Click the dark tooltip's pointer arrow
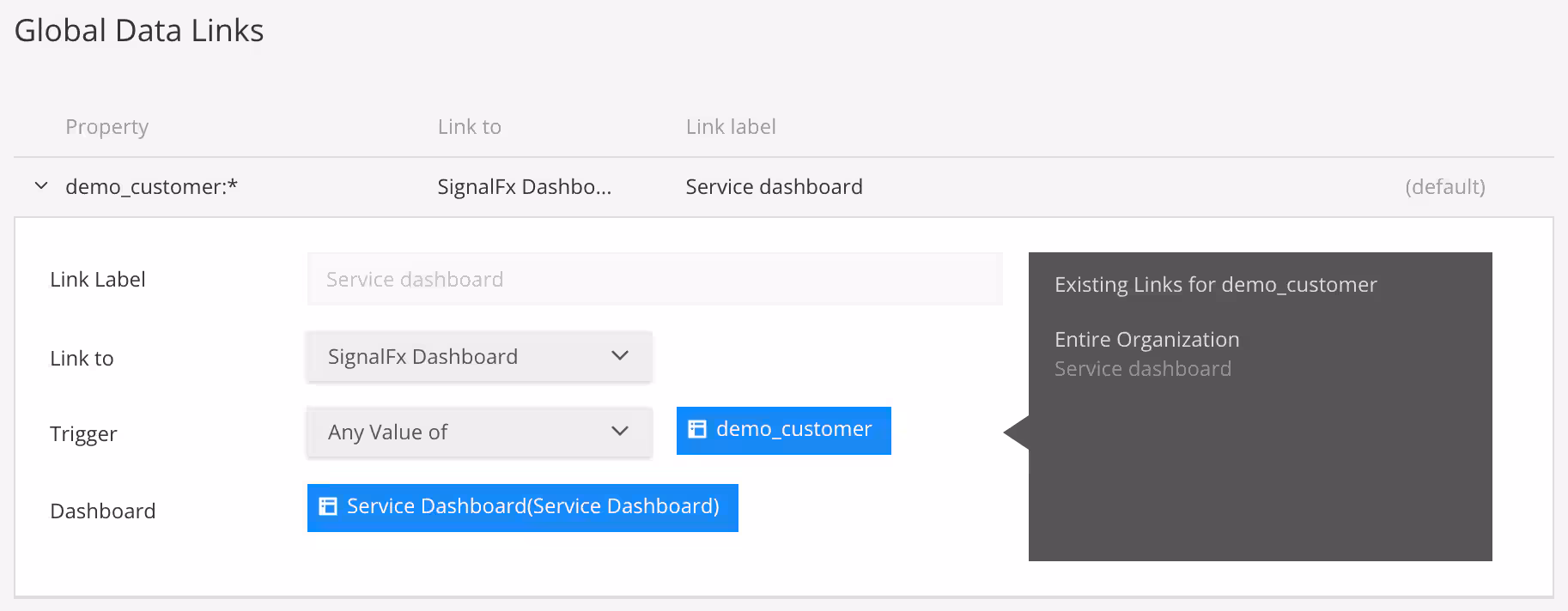[x=1016, y=433]
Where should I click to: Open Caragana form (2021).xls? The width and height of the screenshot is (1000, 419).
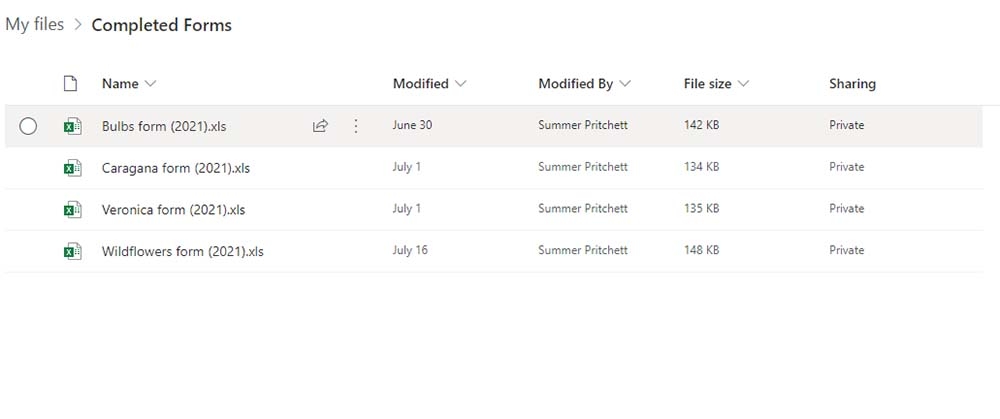[176, 168]
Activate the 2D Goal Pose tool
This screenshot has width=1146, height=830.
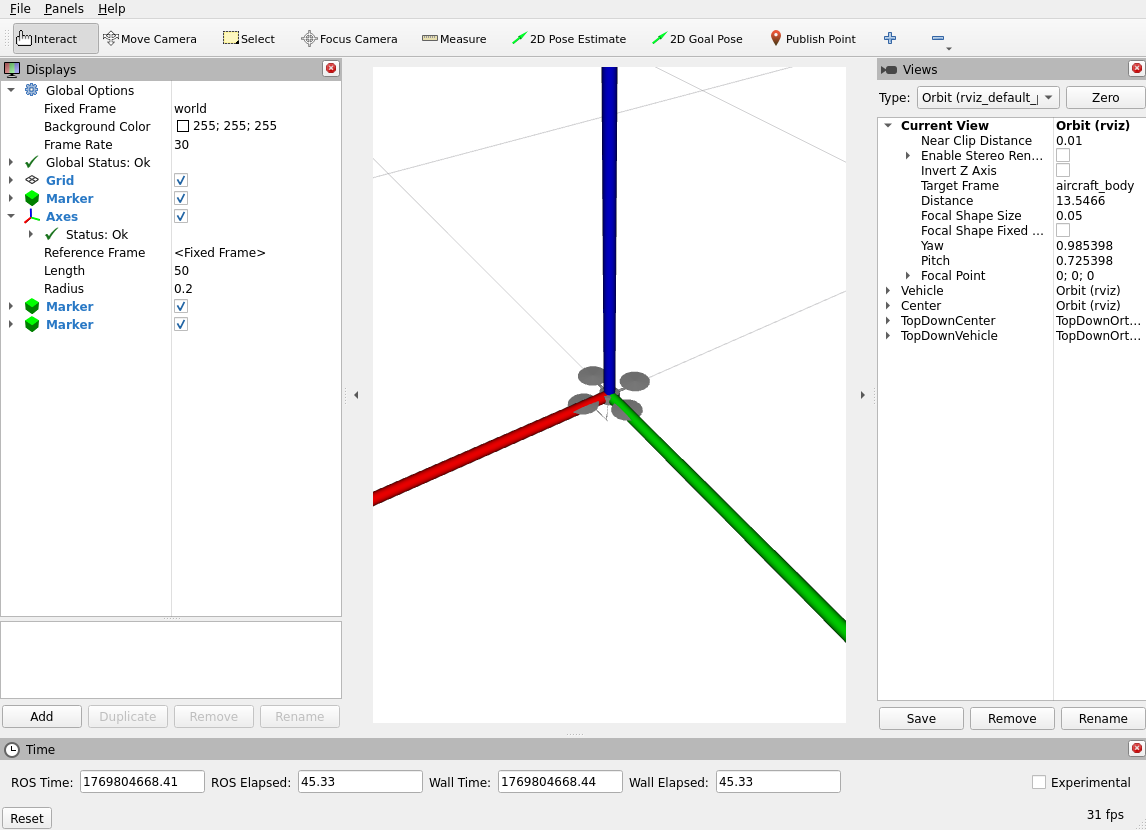[697, 39]
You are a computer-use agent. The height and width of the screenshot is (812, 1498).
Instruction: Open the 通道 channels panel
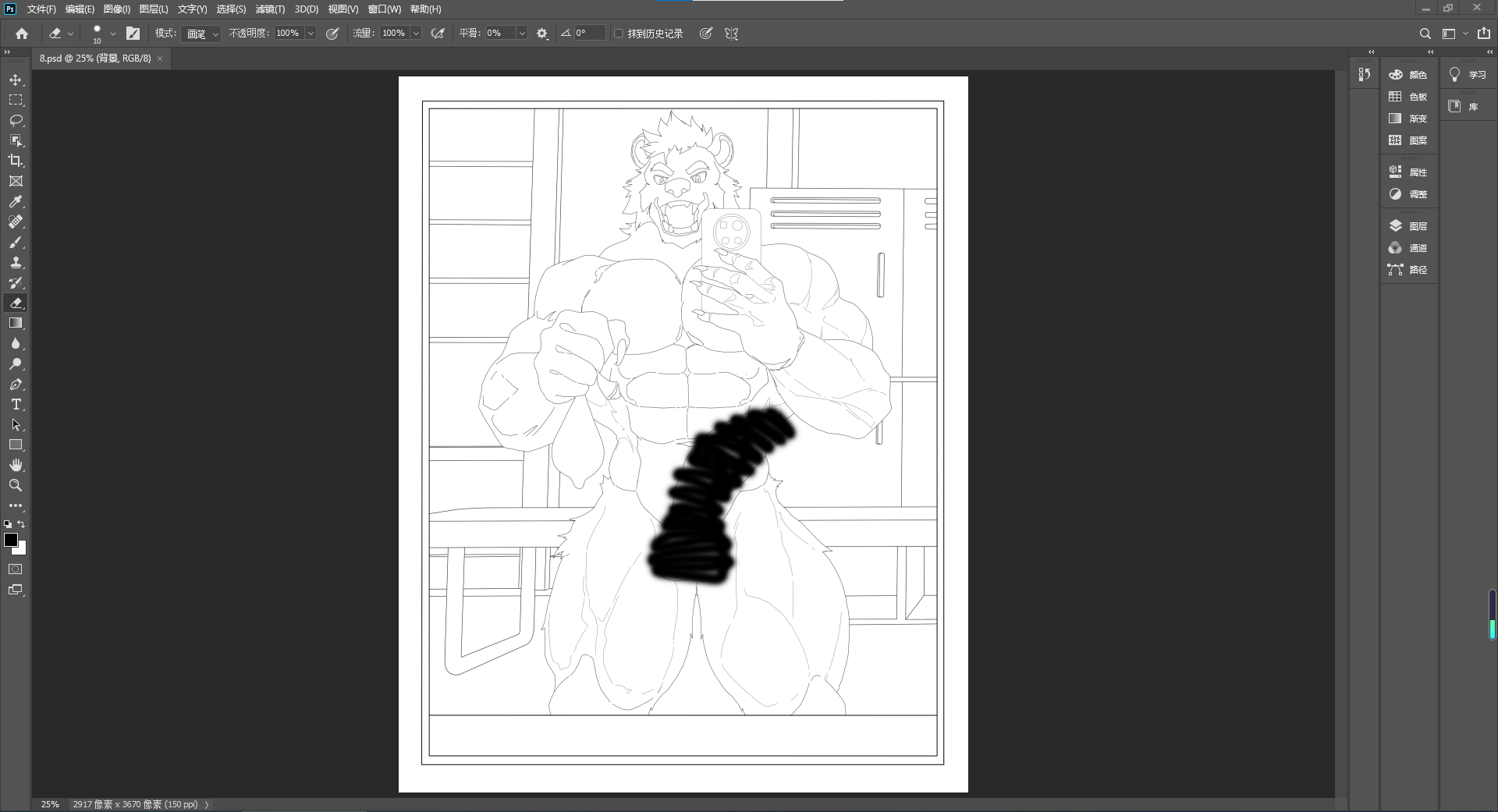(1409, 248)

Task brief — Write out exactly the lines running from the one with "This screenshot has width=1146, height=830." through the end of the material, both ends included, while leaving the pictures out.

Output of the task —
This screenshot has width=1146, height=830.
[697, 39]
You are a computer-use agent. The height and width of the screenshot is (812, 1498).
Instruction: Open the 通道 channels panel
(1409, 248)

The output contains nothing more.